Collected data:
>>
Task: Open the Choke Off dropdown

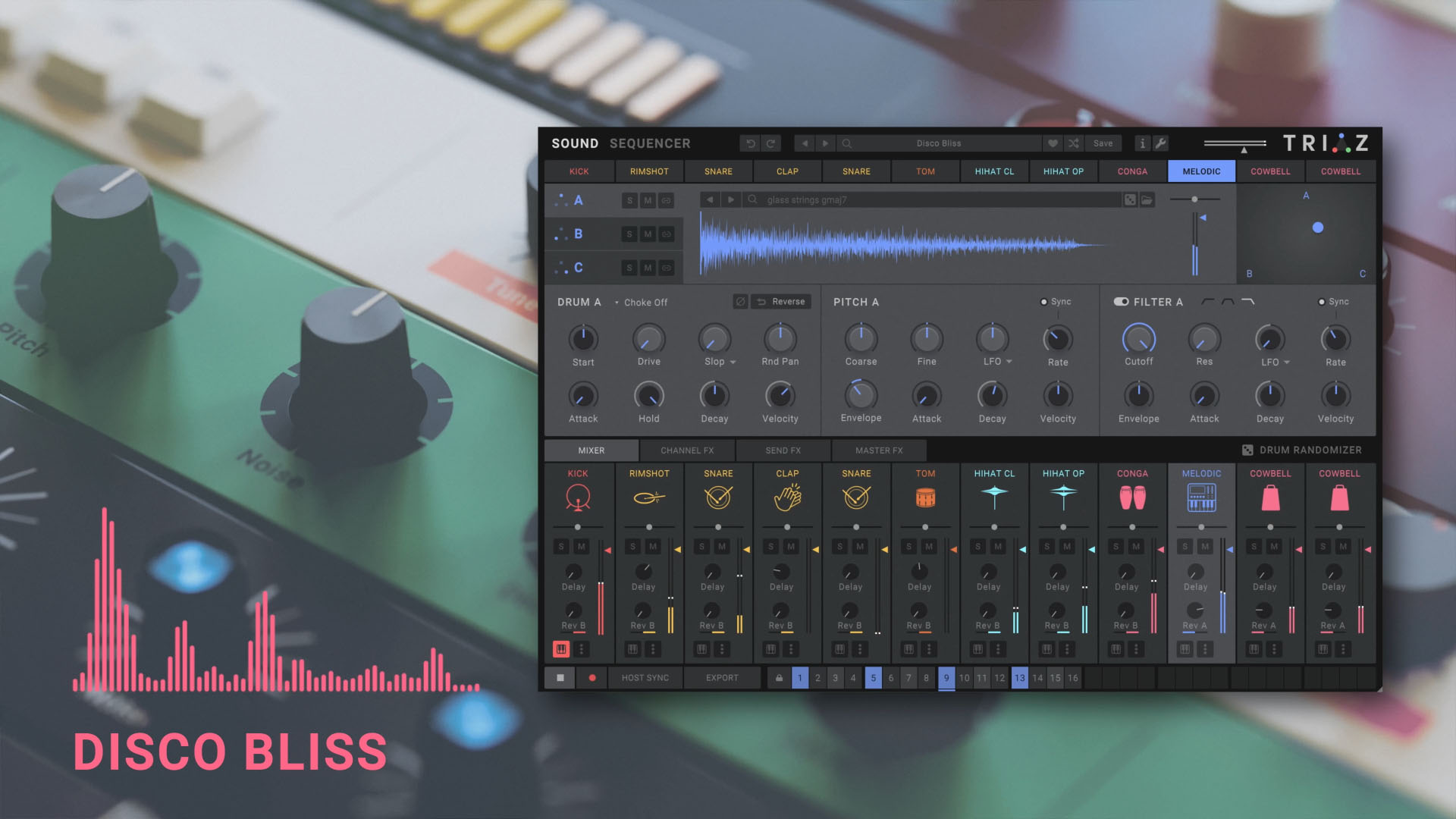Action: (x=642, y=303)

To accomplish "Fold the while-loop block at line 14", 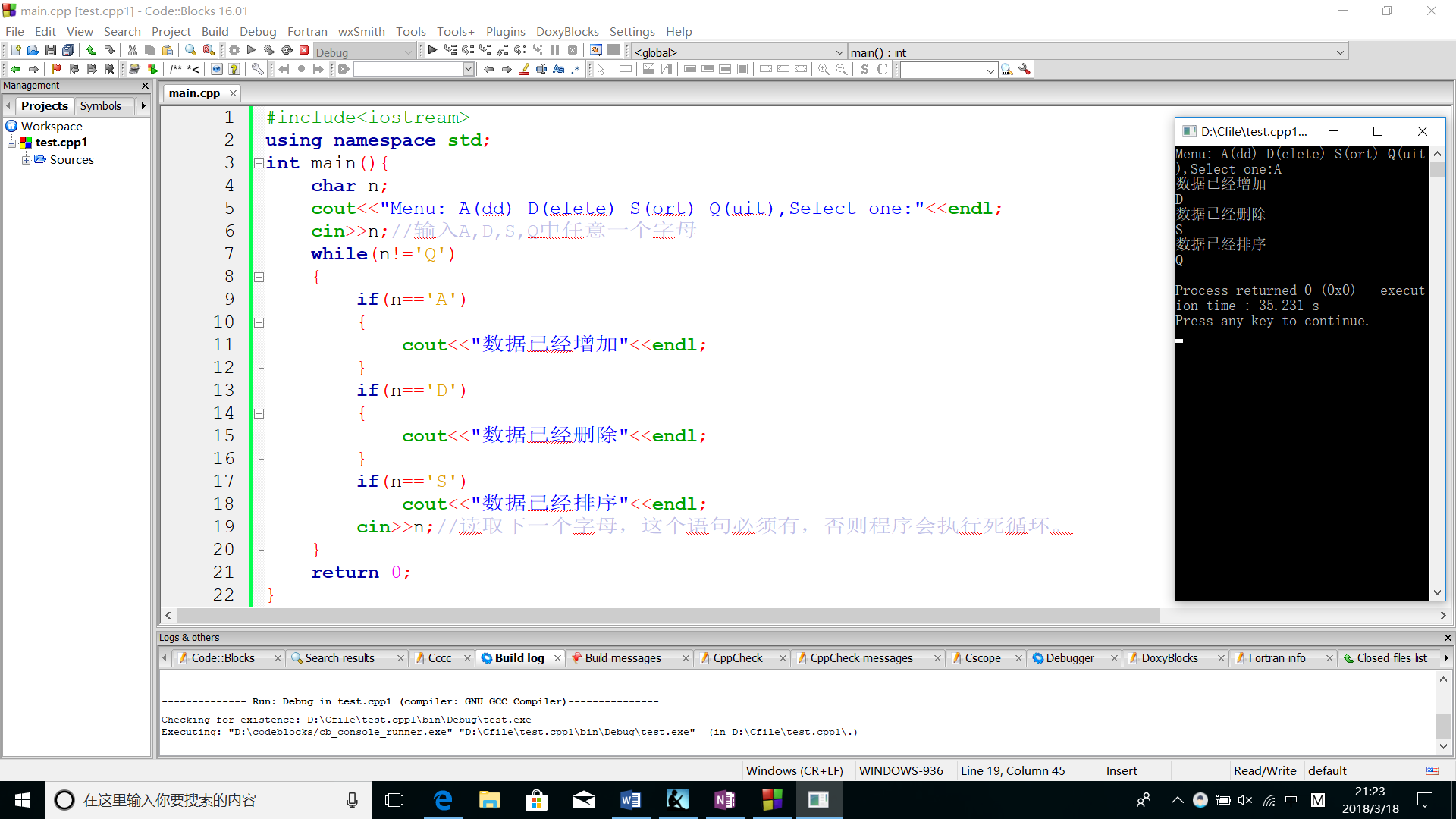I will click(259, 413).
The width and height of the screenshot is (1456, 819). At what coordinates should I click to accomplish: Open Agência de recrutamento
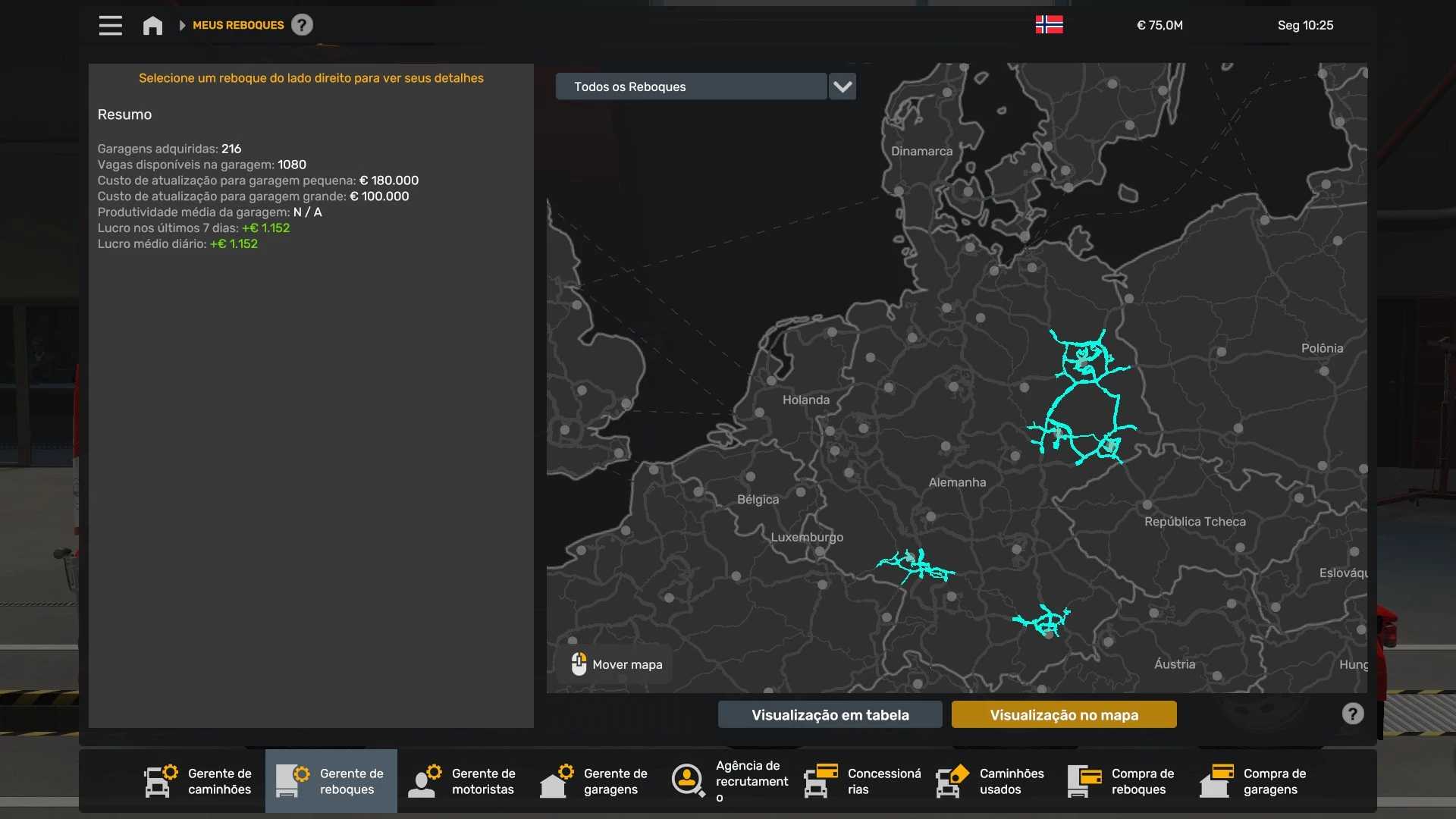click(x=730, y=781)
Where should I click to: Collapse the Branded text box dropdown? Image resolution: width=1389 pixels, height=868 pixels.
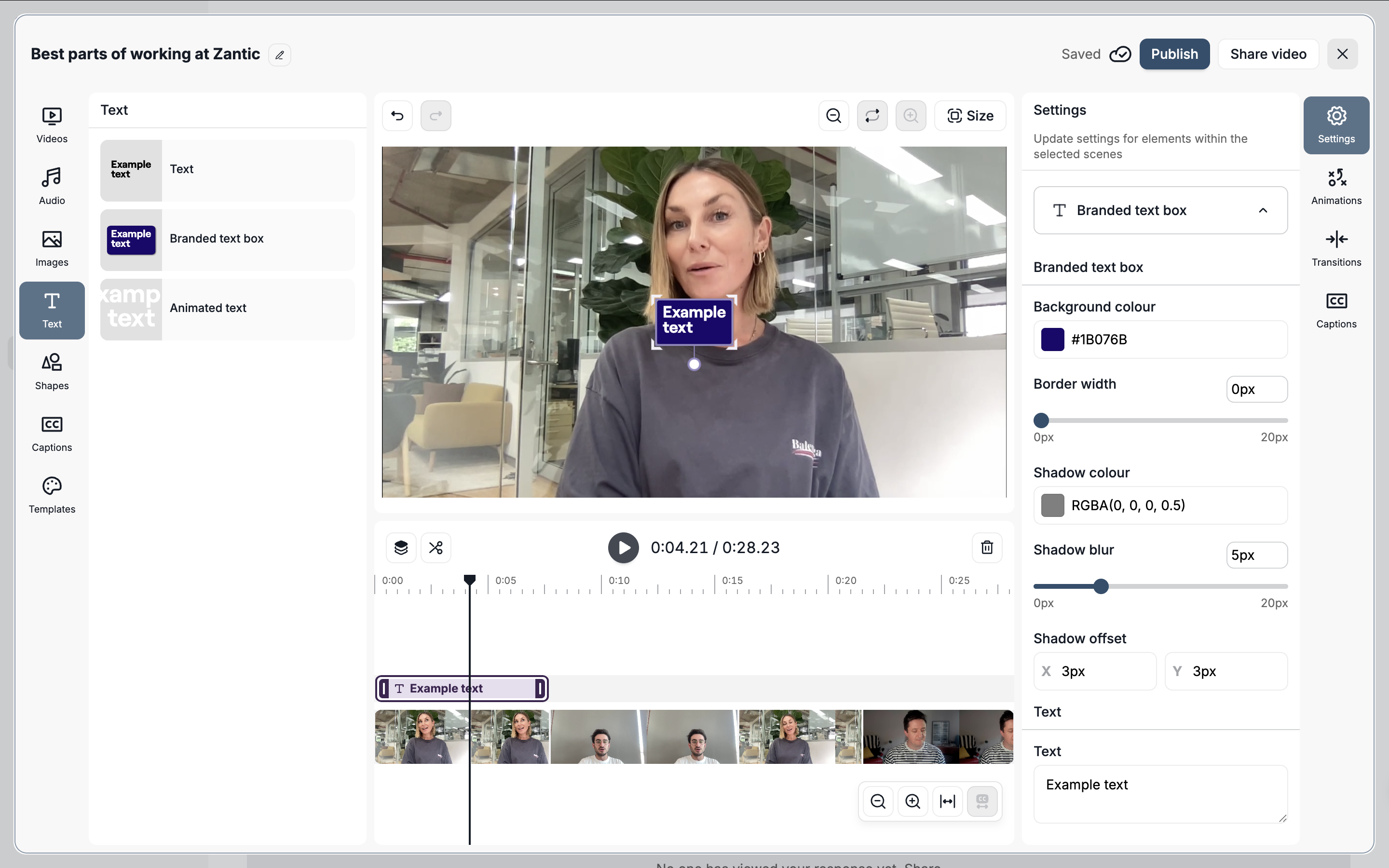tap(1263, 211)
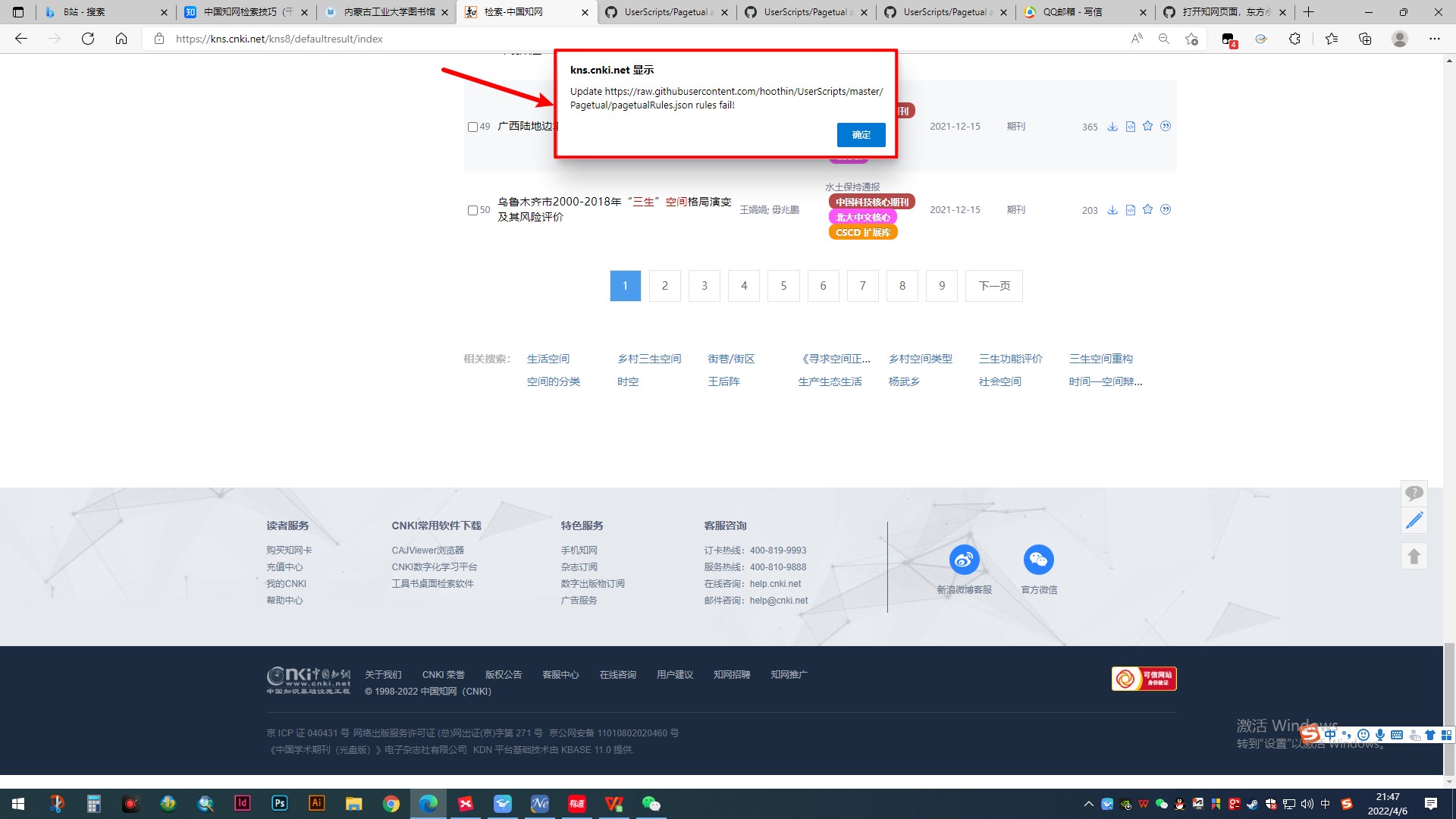This screenshot has width=1456, height=819.
Task: Click page number 5 in pagination
Action: [x=783, y=286]
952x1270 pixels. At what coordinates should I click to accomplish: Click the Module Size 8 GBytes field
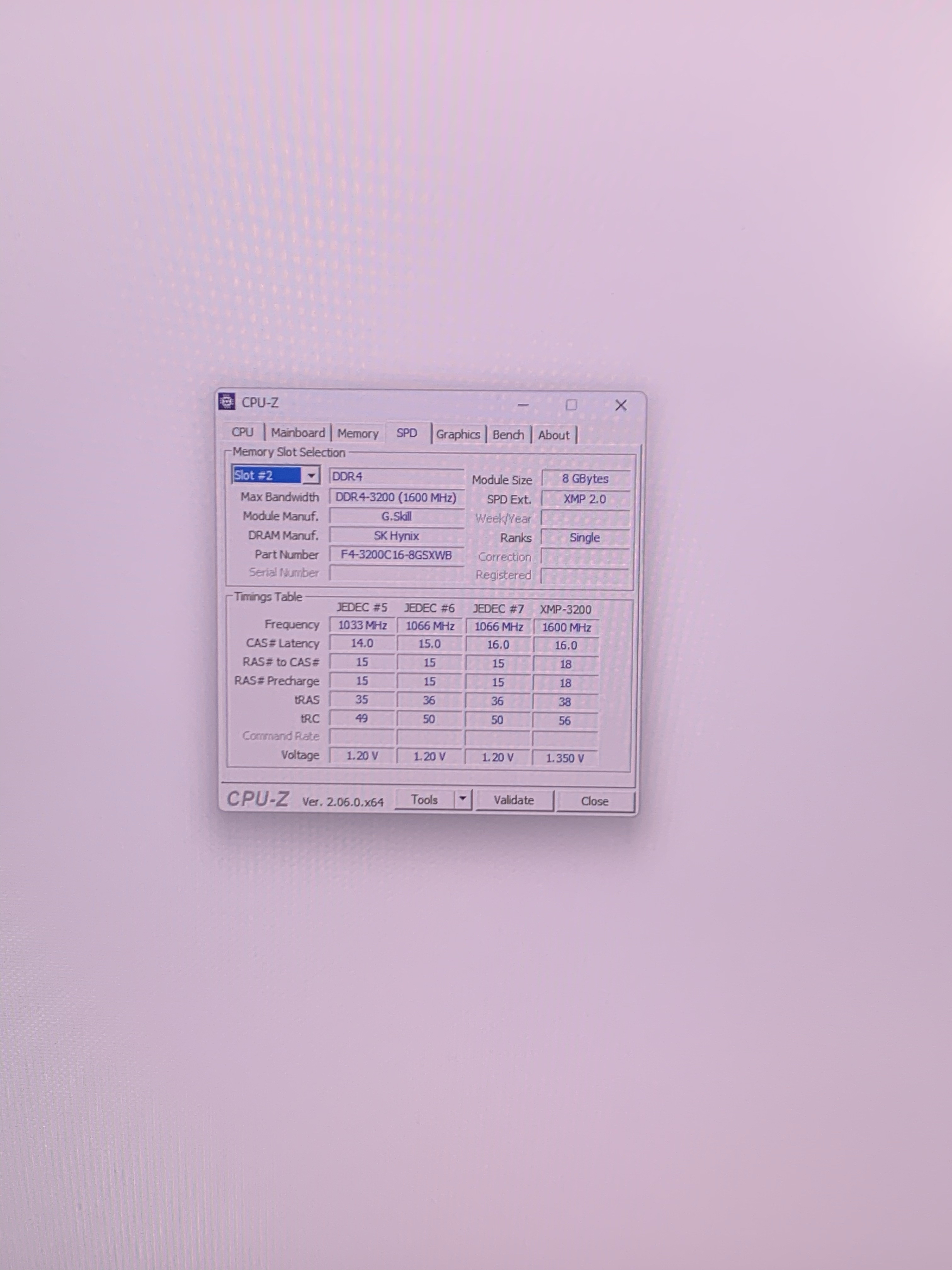tap(585, 479)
<<
**EXERCISE DETAILS**. Exactly repeat only the lines from the one with "Where should I" to the closing line above, both included, and omit every picture.

**TASK OUTPUT**.
Where should I click to: Collapse the Branded text box dropdown? Image resolution: width=1389 pixels, height=868 pixels.
tap(1263, 211)
This screenshot has width=1456, height=819.
Task: Click page number 5 in pagination
Action: [x=783, y=286]
952x1270 pixels. At what coordinates should I click to accomplish: Click the Module Size 8 GBytes field
tap(585, 479)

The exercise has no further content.